Cependant, l’emballement médiatique a connu son intensité maximale lorsqu’une journaliste française en poste à San Francisco (Sandra Muller, journaliste pour La Lettre de l’Audiovisuel) a lancé sur la toile un “hashtag” vengeur appelant toutes les femmes du monde victimes de harcèlements ou de viols à dénoncer leurs agresseurs sous la couverture d’un titre pour le moins accrocheur et sans équivoque : “Balance ton porc !”.

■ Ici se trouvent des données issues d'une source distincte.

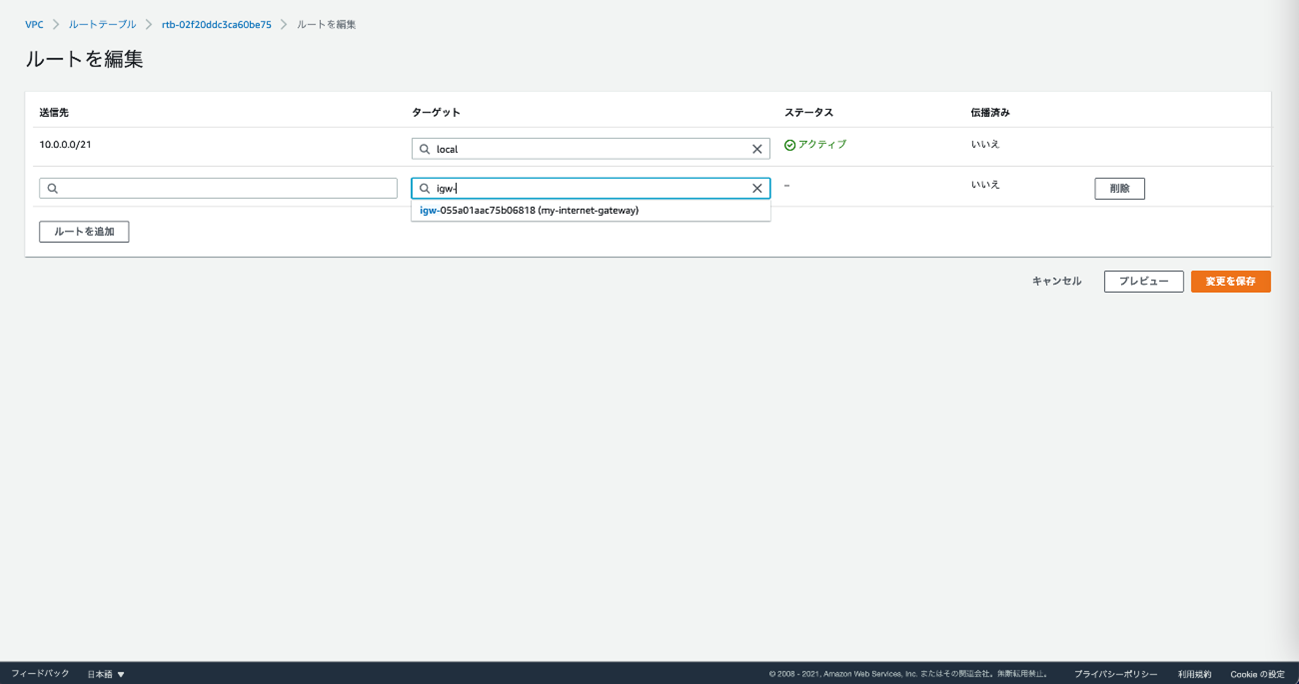This screenshot has width=1299, height=684.
Task: Click search icon in empty destination field
Action: click(x=53, y=188)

Il est vrai que le dénommé Weinstein a un faciès quelque peu animalesque (même si je sais que le délit de faciès est punissable !), mais de là à désigner comme modèle le porc qui ressemble tellement à l’homme, génétiquement parlant, il y a un pas qu’on aurait dû éviter de franchir à une époque où on a fini par reconnaître un statut juridique aux animaux. Passons ! Les américaines, plus pudibondes, et sans doute les femmes musulmanes, pour des raisons religieuses bien connues, ont choisi un mot d’ordre plus soft sous l’expression “Me too” qui a au moins l’avantage de se référer à la victime plutôt qu’à son agresseur.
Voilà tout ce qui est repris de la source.